**Problem details:**
Recast the records starting at the line containing "You are a computer-use" and ending at the line containing "click(x=667, y=573)" as a Markdown table with the columns Row and Line, skipping blank lines. Leave the pictures out of the answer.

**Given data:**
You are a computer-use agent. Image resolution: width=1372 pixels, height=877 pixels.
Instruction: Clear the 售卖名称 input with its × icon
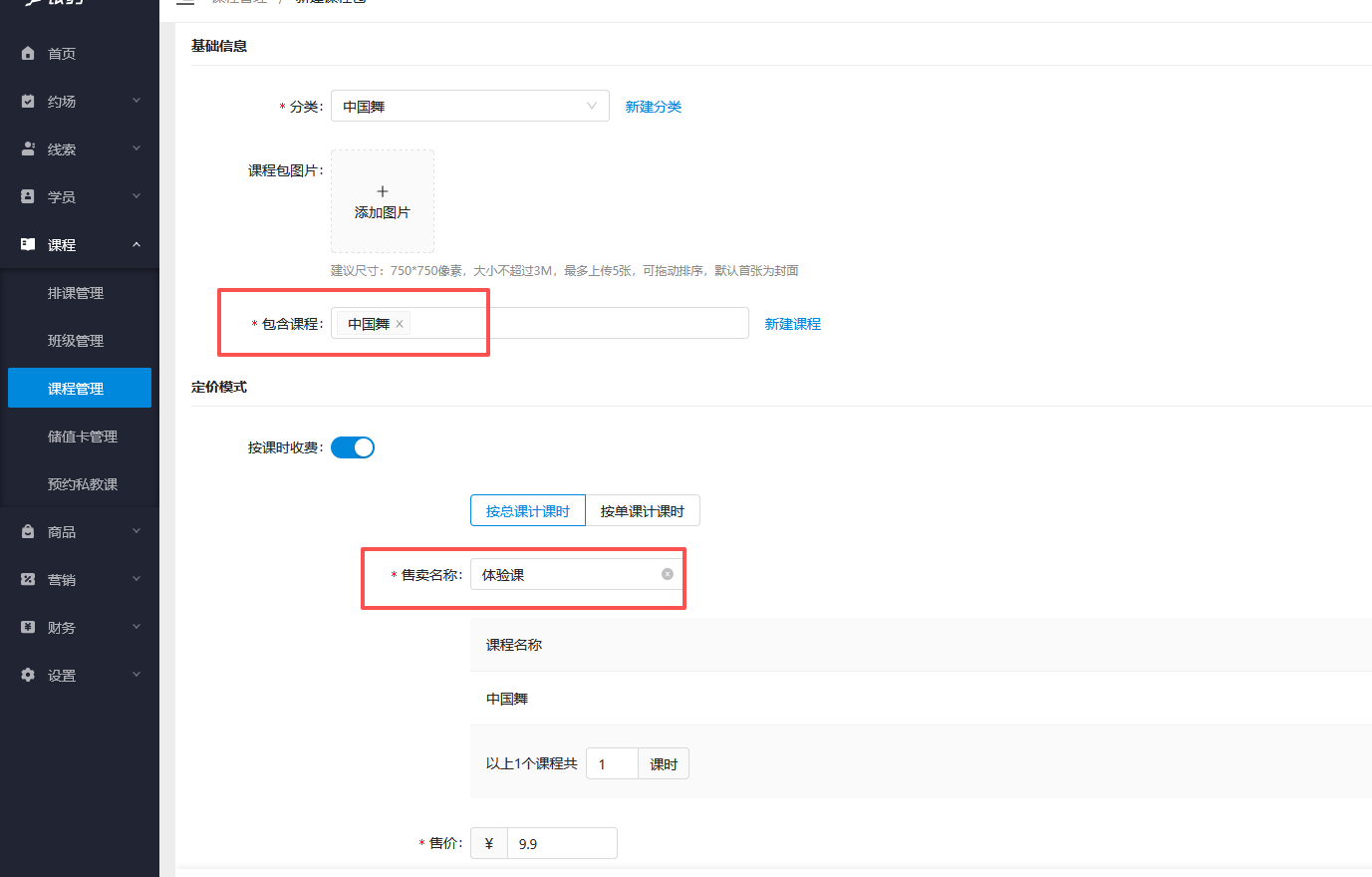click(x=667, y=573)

* * *

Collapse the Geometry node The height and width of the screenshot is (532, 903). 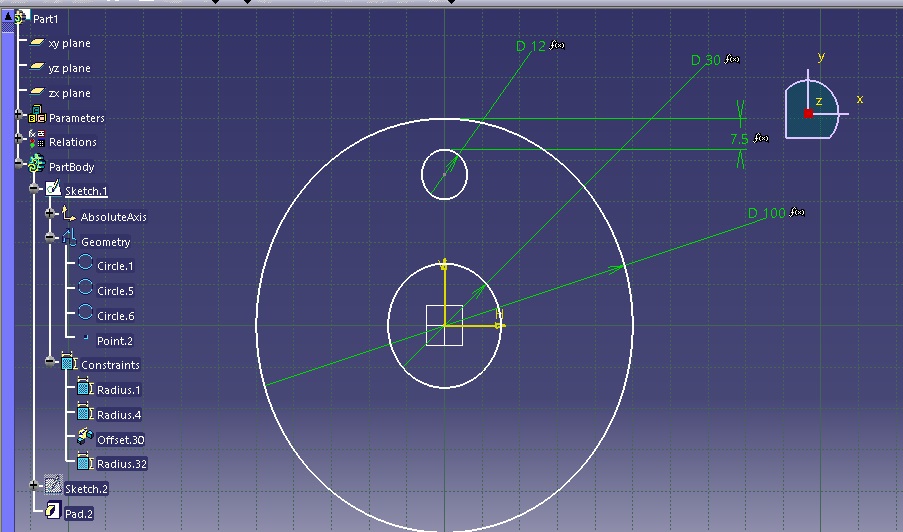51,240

==

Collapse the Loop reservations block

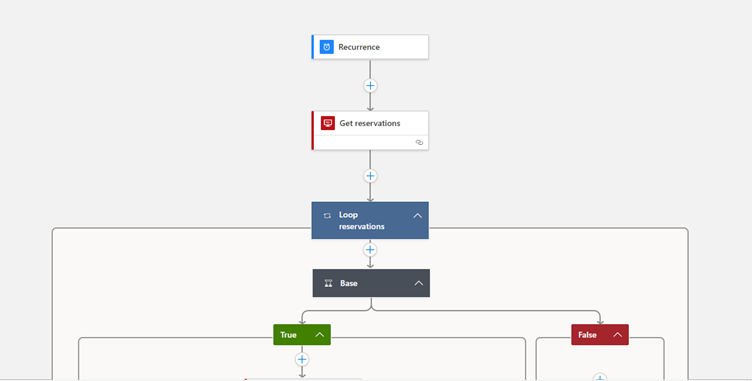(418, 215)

**Final answer:**
| Row | Line |
|---|---|
| 1 | You are a computer-use agent. Image resolution: width=1372 pixels, height=877 pixels. |
| 2 | Instruction: Clear the 售卖名称 input with its × icon |
| 3 | click(x=667, y=573) |